== Do this ==
Reproduce the rows word for word, starting at the first row and ending at the line that contains "[x=10, y=388]", with both ends included.

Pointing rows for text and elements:
## begin

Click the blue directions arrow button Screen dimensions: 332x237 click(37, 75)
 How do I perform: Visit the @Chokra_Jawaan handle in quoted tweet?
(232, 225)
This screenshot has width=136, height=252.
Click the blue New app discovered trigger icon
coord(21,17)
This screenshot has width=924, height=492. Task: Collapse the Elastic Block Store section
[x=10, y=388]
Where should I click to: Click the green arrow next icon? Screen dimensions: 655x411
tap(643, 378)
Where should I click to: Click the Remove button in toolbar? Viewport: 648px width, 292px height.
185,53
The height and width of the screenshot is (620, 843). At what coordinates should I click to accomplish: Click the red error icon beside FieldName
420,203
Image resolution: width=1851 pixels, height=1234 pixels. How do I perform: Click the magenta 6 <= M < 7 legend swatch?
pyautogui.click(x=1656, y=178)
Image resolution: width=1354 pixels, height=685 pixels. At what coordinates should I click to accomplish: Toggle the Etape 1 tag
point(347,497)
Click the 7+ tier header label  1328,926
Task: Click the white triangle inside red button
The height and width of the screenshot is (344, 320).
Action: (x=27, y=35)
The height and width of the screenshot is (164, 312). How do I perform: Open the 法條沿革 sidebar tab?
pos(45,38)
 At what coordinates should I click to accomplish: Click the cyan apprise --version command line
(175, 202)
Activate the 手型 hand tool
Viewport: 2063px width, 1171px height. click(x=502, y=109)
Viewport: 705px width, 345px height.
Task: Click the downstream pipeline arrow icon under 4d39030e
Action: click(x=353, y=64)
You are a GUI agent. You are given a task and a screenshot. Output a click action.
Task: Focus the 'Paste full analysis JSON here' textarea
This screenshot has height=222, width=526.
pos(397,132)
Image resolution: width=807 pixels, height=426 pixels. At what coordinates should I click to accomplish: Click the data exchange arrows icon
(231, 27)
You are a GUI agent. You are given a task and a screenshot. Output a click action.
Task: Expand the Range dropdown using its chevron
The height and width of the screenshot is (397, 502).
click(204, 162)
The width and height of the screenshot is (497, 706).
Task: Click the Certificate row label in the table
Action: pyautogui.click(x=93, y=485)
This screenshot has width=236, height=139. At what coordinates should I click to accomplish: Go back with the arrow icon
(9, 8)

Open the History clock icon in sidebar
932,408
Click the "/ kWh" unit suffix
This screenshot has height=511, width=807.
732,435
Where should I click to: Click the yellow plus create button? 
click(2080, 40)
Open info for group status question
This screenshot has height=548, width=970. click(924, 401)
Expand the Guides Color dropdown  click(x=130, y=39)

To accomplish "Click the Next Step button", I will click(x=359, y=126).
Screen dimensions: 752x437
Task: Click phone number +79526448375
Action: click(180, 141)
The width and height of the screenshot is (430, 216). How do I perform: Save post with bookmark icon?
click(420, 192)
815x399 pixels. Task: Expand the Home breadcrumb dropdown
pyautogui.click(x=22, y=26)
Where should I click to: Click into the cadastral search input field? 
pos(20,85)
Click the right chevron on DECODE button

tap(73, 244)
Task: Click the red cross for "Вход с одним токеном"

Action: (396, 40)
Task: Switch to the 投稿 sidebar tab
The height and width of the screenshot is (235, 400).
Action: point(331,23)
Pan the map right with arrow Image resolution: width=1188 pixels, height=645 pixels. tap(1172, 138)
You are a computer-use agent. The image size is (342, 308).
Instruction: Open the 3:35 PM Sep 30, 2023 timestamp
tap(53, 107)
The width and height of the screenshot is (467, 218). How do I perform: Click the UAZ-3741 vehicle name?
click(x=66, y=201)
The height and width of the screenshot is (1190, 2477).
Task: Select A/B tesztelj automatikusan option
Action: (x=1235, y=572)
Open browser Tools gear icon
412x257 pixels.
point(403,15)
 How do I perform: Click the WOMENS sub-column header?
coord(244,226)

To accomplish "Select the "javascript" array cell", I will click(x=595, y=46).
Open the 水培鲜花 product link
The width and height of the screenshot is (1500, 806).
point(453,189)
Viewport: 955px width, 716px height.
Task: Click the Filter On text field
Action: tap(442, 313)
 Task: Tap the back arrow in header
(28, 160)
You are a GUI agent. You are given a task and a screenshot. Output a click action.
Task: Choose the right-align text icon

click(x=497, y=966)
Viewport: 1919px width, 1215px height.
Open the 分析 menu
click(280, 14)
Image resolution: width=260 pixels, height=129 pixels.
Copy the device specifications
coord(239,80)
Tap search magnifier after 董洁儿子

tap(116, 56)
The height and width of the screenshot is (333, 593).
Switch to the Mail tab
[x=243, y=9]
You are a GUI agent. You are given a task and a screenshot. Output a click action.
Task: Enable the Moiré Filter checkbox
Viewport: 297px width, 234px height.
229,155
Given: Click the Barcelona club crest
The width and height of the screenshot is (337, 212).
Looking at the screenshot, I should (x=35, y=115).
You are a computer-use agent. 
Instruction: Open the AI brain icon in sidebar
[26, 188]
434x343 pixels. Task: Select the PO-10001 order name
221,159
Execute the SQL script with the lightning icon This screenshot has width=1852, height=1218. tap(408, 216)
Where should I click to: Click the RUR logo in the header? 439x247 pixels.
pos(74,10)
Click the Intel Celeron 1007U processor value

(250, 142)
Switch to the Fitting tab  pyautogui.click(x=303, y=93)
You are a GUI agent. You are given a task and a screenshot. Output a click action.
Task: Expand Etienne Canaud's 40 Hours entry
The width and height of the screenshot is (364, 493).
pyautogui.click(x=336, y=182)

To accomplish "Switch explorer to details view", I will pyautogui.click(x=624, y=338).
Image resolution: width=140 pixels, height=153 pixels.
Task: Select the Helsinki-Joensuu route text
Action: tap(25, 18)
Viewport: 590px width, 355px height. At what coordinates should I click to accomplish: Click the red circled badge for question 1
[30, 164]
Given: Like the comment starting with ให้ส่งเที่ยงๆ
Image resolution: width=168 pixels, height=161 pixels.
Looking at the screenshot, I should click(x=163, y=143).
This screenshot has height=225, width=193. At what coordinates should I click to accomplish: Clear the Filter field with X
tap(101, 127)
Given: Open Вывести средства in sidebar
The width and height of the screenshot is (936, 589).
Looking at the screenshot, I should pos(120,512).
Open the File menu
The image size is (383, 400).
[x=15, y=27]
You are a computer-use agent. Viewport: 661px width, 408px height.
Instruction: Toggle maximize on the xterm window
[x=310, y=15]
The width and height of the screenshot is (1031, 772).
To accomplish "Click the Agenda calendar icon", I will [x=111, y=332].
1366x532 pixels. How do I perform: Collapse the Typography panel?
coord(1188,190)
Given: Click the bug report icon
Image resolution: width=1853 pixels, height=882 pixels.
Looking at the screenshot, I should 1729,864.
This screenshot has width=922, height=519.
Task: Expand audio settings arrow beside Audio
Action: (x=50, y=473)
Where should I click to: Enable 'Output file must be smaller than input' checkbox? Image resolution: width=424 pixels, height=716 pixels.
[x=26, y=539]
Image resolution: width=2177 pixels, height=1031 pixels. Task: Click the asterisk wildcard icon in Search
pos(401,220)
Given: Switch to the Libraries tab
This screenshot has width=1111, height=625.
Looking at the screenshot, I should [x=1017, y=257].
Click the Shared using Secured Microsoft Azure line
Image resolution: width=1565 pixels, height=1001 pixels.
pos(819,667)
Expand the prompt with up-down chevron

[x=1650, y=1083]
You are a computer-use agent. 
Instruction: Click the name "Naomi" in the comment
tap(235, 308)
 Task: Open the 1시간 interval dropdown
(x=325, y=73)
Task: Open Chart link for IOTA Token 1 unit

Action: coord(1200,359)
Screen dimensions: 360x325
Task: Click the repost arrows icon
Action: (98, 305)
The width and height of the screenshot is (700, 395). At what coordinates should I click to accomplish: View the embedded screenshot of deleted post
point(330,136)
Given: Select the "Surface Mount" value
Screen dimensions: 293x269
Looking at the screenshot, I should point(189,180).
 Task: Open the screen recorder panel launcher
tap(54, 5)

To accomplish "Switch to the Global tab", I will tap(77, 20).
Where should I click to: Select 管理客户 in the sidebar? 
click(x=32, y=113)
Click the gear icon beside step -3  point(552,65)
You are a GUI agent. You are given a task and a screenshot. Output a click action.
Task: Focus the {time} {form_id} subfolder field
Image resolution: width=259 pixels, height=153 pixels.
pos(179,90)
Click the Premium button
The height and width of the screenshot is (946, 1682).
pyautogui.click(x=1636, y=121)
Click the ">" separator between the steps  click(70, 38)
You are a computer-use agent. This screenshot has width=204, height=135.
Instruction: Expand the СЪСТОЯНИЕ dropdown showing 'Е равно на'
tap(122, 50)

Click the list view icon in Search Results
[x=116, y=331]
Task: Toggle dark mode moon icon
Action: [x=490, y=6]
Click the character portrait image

## end

== Task response ==
Click the blue directions arrow button Screen dimensions: 332x237 click(37, 75)
 How do I perform: Visit the @Chokra_Jawaan handle in quoted tweet?
(232, 225)
This screenshot has width=136, height=252.
Click the blue New app discovered trigger icon
coord(21,17)
This screenshot has width=924, height=492. Task: Collapse the Elastic Block Store section
[x=10, y=388]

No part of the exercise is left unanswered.